Russia blames Ukraine (big surprise), and Ukraine blames Russia (bigger surprise). As it happens, the US, the largest supporter of Ukrainian independence for the time being, surprisingly came down on the conclusion that the errant missile had been fired by Ukraine as part of its missile defence program to shield itself from Russian terror bombings. And NATO’s Stoltenberg tried to smooth it all over saying that it was terribly unlikely that anyone meant for this to happen. As if that could make it not have happened…

War crimes have been a recurring headline throughout the invasion. From POW torture, civilian massacres like the one in Bucha, or just plainly civilian targetting, war crimes have been at the forefront of the propaganda war of both sides. Anything to muddy the simplistic narrative of either a valiant defender protecting its territory against a monstrous invasion, or purging a nation from neo-nazism.

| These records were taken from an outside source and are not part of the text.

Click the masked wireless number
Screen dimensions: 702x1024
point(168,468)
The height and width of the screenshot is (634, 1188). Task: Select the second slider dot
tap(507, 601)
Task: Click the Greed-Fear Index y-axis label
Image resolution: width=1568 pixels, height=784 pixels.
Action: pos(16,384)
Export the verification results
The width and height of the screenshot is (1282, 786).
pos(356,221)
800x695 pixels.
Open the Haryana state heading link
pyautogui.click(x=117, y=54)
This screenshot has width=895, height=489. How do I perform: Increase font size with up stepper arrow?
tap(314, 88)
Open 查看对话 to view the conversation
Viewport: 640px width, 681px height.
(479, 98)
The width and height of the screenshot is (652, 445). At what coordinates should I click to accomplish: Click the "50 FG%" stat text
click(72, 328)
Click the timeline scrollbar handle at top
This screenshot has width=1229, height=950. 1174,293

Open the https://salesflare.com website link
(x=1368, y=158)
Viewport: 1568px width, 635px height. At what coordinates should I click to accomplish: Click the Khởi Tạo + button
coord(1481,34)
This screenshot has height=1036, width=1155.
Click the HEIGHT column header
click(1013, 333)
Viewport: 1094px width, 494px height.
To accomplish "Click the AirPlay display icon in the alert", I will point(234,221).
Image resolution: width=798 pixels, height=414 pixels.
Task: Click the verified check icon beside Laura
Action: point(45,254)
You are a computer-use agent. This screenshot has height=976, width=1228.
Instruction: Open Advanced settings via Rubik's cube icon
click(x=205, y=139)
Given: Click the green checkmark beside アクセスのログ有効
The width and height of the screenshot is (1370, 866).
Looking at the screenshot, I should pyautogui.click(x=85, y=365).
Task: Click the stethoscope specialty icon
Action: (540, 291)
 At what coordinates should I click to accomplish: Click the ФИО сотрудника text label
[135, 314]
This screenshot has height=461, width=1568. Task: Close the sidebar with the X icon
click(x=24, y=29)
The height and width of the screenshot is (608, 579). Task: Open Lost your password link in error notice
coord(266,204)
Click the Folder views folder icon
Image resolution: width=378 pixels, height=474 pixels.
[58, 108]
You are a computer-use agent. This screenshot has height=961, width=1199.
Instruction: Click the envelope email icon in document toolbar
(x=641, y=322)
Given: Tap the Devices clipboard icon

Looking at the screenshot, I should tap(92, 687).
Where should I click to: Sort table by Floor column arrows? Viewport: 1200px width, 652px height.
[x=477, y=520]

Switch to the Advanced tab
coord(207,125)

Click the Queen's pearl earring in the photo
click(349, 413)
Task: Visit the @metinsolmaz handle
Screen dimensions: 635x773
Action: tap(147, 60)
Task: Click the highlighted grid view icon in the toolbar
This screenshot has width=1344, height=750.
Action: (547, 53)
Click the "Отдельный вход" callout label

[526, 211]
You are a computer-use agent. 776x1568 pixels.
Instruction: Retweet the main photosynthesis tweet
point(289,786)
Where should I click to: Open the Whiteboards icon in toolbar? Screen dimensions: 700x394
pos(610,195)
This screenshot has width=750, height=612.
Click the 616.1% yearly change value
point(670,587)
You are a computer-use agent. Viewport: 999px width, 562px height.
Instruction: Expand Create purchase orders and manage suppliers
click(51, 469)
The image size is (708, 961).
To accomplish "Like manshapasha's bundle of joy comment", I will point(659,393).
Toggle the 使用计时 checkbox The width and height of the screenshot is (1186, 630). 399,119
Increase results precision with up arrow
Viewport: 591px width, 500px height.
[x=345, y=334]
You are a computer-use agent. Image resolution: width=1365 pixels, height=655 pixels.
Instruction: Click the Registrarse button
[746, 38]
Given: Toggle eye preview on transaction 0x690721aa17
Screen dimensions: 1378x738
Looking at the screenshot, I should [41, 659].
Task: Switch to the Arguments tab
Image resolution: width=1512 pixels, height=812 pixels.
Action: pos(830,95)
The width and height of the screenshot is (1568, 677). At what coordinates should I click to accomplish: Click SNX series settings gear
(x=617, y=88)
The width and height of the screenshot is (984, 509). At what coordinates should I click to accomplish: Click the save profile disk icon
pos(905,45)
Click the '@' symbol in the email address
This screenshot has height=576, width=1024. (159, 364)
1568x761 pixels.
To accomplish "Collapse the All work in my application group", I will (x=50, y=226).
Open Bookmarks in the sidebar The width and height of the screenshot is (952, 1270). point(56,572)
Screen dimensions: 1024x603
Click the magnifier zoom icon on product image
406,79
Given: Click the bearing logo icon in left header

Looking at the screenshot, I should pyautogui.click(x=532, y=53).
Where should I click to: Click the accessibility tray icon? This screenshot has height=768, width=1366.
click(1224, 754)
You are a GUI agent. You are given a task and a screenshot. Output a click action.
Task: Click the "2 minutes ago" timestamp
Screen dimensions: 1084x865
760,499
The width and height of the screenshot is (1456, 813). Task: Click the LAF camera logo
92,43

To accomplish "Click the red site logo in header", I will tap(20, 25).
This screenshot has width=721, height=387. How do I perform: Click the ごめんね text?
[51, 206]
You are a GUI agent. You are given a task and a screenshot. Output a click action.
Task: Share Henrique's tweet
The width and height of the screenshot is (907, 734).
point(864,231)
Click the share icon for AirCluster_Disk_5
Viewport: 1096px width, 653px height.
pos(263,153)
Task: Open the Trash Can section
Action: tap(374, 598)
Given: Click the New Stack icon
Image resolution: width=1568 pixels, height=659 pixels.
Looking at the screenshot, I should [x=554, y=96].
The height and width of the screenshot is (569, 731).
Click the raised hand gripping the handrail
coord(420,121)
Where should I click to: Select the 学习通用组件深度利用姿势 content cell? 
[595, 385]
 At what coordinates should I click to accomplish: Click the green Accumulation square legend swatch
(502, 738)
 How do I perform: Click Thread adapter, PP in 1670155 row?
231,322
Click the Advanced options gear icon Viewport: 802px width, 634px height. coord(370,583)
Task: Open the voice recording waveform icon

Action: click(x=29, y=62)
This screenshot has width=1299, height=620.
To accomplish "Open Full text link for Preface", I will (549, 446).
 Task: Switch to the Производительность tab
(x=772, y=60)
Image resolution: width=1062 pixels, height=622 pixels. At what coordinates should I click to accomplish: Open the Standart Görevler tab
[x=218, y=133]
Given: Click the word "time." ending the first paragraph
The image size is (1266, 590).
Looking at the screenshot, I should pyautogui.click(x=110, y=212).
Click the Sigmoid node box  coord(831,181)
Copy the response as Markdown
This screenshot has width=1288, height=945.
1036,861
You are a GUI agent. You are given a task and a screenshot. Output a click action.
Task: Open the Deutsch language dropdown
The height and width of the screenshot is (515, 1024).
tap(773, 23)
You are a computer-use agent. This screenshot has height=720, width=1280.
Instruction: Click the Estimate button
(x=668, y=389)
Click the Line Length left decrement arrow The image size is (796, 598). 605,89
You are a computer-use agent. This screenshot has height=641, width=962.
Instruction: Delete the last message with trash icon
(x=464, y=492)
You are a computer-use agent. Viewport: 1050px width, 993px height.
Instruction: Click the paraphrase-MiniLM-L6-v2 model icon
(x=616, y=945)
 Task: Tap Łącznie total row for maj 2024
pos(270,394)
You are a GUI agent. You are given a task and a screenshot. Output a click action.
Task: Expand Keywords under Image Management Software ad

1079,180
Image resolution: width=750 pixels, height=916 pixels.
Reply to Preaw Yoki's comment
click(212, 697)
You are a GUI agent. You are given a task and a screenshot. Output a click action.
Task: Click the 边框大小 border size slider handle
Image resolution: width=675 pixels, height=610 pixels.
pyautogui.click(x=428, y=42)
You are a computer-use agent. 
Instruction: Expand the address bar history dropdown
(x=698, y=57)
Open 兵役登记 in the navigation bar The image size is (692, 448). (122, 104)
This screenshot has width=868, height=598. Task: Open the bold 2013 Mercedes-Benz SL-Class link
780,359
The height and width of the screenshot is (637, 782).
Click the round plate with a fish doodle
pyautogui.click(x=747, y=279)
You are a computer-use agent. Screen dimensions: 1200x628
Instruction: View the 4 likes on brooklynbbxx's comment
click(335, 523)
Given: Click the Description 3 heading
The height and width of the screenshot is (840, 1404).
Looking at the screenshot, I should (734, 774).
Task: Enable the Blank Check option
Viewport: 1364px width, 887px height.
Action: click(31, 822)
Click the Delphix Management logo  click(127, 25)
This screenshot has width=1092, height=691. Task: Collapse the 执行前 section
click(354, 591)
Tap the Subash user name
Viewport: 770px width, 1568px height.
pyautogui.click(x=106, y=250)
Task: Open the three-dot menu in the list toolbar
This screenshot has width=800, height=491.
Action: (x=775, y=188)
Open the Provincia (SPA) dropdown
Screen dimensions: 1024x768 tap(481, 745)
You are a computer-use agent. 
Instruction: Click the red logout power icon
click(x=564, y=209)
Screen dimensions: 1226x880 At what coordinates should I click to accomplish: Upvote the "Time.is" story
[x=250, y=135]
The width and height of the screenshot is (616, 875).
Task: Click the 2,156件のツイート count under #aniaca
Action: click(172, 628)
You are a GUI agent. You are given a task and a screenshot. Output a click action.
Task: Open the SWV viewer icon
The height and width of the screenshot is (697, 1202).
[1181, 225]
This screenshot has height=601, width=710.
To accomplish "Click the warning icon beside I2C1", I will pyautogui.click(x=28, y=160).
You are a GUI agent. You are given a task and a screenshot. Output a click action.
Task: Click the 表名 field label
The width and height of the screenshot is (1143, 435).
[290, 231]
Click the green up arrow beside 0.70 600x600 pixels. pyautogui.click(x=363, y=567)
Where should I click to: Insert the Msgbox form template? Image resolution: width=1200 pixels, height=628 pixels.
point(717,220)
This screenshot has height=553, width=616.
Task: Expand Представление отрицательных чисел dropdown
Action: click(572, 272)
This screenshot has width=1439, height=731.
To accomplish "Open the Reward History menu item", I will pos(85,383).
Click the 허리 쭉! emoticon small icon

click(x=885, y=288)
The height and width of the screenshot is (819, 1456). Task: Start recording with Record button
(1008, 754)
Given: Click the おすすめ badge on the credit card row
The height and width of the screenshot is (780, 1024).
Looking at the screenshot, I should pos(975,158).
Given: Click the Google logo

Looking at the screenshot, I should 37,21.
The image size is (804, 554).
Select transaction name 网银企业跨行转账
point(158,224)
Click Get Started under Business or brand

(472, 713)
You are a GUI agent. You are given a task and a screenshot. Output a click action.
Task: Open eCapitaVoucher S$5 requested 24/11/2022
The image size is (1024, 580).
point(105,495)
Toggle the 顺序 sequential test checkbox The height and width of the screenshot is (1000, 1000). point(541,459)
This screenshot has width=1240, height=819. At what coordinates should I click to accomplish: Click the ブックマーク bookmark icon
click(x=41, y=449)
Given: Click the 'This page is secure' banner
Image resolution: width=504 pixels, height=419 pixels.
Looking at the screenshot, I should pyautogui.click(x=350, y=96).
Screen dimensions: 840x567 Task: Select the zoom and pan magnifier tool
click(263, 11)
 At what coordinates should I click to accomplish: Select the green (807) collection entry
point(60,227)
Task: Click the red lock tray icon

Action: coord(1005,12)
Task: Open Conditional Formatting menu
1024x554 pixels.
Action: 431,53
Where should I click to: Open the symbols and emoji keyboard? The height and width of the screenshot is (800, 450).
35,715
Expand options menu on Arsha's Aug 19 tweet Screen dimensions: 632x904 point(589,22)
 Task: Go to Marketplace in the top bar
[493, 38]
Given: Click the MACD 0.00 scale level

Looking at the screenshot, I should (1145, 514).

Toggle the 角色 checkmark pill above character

Most of us are simple creatures. Most of us like simple narratives. Easily digestible stories of right and wrong, good and evil. So; lifting either Ukrainian war crimes or Russian ones to the forefront paints you as either a NATO lackey or a Putinist puppet. Apparently, it is too much nuance for the average Joe to realise that war turns even our heroes into villains eventually.

But there is one simple, easy, red thread one can follow through all the whataboutisms surrounding the defence of Ukraine. One banal baseline which you can fall back on when the powers involved seem fixed on muddying the blame-game for their political gain. And that is quite simply as follows: Ukraine didn’t send tanks and troops and bombs into Russia; Russia sent tanks and troops and bombs into Ukraine. Russia went abroad looking for trouble. Ukraine stayed at home and had trouble visited upon her. Easy and simple arithmetic.

I know not war. I’ve never taken cover under a rocket barrage. I may have seen death, but never from bullets or grenade shrapnel. I may have stared down the barrel of a gun, but never against the wall of a firing squad. I am privileged like that.

What I do know is anger, justified and otherwise. And if ever there was a silver lining or mitigating circumstance to torture, righteous rage unhinged, cold and deadly as rime, it would be against the creatures that came into your home to murder, rape, and pillage you and yours.

We know now that Russia has committed several war crimes, massacres, tortures of POWs, and targetting civilian installations and populations as part of their war of conquest. Credible reports have surfaced detailing Ukrainian war crimes, primarily in treatment of Russian POWs and the persecution of Russian collaborators in liberated territory. But if by counting sins you aim to assign blame for the conflict, you need look no further. No one would have been tortured, no one would have been massacred, no one in Poland would have been killed by an errant missile if only one thing wouldn’t have happened; namely, if Russia hadn’t invaded Ukraine.